Le sondage a fait état d’une note d’approbation globale de 37 % pour Trump, avec une désapprobation de 62 %, le sondage décrivant ce résultat comme le pire de la série pour le président. Le même sondage a estimé que l’approbation de la gestion de l’économie par Trump s’élevait à 34 %, l’approbation de l’inflation à 27 % et l’approbation du coût de la vie à 23 %.
Pourquoi le sentiment des électeurs change-t-il radicalement ?
Les deux séries de sondages pointent vers le même point de pression politique : ce sont les budgets des ménages et non pas les états financiers qui déterminent les points de vue sur l’administration. Dans les résultats du Washington Post/ABC News/Ipsos, la question du coût de la vie a suscité le plus de réactions négatives, avec 76 % de désaccord.
Un autre sondage réalisé à l’Emerson College en avril a montré Trump à 40 % d’approbation et 56 % de désapprobation, soit une détérioration par rapport aux 42 % d’approbation et 51 % de désapprobation enregistrés en mars. Dans cette étude d’Emerson, la note nette est passée de -9 en mars à -16 en avril.
Emerson a également présenté l’économie comme la principale préoccupation des électeurs à 40 %, devant les menaces contre la démocratie à 15 % et les soins de santé à 13 %. Même dans la comparaison à trois enjeux de ce sondage (économie, politique étrangère et immigration), la note d’approbation la plus faible pour Trump était sur l’économie, à 38 % et associée à une désapprobation de 56 %.
Le contraste frappant entre les marchés et les ménages
Tandis que les électeurs sont sévères envers l’économie, le marché des actions évolue dans la direction opposée, les principaux indices atteignant des sommets historiques. Le SPDR S&P 500 ETF Trust (NYSE:SPY), qui suit le S&P 500, a augmenté de 5,4 % de janvier à avril et a enregistré de nouveaux sommets historiques vendredi dernier.
Cette différence se manifeste dans ce que les gens disent remarquer au jour le jour : plusieurs sondages ont fait état de notes faibles liées à l’accessibilité, aux coûts de l’énergie et aux prix de l’assurance maladie.
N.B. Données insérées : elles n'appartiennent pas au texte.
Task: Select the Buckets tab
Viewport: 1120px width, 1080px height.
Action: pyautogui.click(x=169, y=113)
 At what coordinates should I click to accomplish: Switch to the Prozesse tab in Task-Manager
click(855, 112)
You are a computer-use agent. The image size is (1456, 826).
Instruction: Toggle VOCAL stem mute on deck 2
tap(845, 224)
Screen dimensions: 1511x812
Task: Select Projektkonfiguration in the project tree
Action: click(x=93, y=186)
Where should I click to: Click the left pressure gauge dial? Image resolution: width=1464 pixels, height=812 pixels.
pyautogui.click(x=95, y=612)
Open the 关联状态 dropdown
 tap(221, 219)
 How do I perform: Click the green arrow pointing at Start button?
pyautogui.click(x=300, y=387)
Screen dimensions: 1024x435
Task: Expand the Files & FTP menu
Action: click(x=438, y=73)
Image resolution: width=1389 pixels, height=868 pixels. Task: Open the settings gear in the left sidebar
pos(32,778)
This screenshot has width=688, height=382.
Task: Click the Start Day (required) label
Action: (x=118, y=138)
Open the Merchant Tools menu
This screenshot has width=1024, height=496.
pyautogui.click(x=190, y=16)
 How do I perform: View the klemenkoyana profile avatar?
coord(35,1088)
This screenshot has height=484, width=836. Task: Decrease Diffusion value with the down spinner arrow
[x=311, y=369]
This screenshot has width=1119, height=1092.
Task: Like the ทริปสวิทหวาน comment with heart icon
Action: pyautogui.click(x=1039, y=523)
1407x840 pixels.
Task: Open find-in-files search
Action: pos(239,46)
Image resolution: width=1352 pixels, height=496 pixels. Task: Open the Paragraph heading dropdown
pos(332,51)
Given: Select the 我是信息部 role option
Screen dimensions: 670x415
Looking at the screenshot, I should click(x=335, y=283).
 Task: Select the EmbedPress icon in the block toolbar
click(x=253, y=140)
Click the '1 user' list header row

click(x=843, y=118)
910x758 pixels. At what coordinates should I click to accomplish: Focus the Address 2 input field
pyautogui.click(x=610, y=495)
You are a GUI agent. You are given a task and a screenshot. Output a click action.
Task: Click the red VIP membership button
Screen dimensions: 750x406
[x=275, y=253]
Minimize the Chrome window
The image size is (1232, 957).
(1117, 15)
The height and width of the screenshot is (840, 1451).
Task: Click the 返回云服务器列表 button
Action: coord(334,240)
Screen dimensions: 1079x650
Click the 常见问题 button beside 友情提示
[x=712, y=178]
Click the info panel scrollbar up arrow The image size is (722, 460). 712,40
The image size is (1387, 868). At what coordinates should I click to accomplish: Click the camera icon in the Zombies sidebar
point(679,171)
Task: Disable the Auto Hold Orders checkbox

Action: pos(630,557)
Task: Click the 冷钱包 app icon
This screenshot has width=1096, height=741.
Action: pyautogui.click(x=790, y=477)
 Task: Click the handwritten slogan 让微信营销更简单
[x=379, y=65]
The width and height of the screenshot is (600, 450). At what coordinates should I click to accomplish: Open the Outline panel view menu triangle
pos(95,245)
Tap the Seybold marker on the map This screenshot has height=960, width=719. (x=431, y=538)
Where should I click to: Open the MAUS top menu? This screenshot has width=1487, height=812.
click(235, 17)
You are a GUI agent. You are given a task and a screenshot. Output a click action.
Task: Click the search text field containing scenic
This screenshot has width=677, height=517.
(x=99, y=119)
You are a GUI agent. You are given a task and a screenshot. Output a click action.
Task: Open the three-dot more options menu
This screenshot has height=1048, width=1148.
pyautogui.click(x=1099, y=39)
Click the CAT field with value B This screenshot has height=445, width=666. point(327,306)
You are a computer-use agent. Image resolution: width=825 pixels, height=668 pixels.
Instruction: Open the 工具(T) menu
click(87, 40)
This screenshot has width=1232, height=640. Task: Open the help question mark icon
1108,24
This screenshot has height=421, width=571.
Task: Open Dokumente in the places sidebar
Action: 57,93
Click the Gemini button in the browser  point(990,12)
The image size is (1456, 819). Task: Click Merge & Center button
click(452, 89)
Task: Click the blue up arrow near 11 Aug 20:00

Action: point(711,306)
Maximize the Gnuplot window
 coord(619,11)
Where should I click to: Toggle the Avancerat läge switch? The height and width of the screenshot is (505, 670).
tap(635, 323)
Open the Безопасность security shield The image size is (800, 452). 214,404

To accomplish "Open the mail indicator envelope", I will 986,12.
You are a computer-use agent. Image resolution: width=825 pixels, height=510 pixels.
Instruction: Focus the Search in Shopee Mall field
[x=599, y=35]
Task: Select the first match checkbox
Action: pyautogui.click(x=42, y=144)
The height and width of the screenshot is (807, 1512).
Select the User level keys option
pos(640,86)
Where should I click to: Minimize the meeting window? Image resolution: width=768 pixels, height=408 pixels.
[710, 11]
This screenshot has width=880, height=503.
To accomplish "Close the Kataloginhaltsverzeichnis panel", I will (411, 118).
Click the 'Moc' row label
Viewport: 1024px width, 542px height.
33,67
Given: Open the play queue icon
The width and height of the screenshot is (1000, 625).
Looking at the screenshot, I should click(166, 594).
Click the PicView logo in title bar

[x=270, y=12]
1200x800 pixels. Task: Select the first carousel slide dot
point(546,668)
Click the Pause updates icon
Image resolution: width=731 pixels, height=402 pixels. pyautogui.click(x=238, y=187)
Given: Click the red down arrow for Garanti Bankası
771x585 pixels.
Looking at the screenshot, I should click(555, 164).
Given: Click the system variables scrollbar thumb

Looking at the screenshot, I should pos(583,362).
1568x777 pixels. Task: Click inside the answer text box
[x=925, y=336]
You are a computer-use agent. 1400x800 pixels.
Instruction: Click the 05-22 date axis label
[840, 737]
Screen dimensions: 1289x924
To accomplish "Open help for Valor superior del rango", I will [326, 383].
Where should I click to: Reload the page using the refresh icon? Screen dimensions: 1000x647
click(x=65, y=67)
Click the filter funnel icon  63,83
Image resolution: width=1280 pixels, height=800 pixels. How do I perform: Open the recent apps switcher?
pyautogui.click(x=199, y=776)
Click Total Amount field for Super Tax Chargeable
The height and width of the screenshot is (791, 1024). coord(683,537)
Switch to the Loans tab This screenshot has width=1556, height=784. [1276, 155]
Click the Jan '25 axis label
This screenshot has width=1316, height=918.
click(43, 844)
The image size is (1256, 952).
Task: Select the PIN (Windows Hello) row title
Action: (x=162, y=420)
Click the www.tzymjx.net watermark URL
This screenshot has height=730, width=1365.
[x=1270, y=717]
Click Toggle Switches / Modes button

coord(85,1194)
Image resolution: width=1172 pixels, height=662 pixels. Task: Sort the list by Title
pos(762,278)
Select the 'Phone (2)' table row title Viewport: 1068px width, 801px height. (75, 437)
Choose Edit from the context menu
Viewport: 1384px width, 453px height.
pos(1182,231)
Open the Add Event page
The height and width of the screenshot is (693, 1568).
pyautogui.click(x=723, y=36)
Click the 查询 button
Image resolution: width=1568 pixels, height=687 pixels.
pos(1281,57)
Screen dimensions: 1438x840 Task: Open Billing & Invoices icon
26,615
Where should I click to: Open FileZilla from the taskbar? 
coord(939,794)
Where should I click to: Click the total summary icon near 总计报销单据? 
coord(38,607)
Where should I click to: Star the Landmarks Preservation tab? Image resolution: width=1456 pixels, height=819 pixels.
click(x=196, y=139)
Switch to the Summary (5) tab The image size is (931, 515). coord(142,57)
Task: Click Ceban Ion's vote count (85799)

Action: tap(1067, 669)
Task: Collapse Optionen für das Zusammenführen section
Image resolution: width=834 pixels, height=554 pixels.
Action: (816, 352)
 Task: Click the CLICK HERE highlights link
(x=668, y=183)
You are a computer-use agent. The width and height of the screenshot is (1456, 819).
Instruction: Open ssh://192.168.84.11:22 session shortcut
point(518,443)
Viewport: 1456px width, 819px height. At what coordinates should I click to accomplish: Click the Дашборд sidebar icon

La liste de contrôle des consommateurs est plus susceptible d’inclure les rayons des épiceries, les stations-service et les avis de prime que le niveau du Nasdaq-100.
Les coûts du carburant ont également été un point chaud, les prix moyens de l’essence à l’échelle nationale atteignant leur plus haut niveau depuis juillet 2022. Ce genre de mouvement de prix visible peut avoir plus d’impact sur l’opinion publique qu’un rallye du Dow Jones.
Les notes d’approbation de Trump atteignent des niveaux historiquement bas
Dans le sondage Washington Post/ABC News/Ipsos, Trump a obtenu des notes en dessous de la moyenne sur tous les sujets testés, y compris l’immigration à la frontière américano-mexicaine, où 45 % ont approuvé et 54 % ont désapprouvé, selon Mediaite. Sur de nombreux autres sujets, le sondage a trouvé des écarts négatifs beaucoup plus importants, dépassant parfois les 20 points et dans certains cas bien plus.
Le rapport a également fait référence à d’autres agrégats de sondages nationaux, RealClearPolitics montrant Trump à 40,9 % d’approbation avant d’incorporer les nouveaux résultats. Mediaite a également noté que le même sondage avait mesuré des chiffres d’approbation de l’emploi plus faibles pour d’autres membres de l’administration, dont le vice-président JD Vance à 35 %, le secrétaire à la Défense Pete Hegseth à 29 % et le directeur du FBI Kash Patel à 27 %.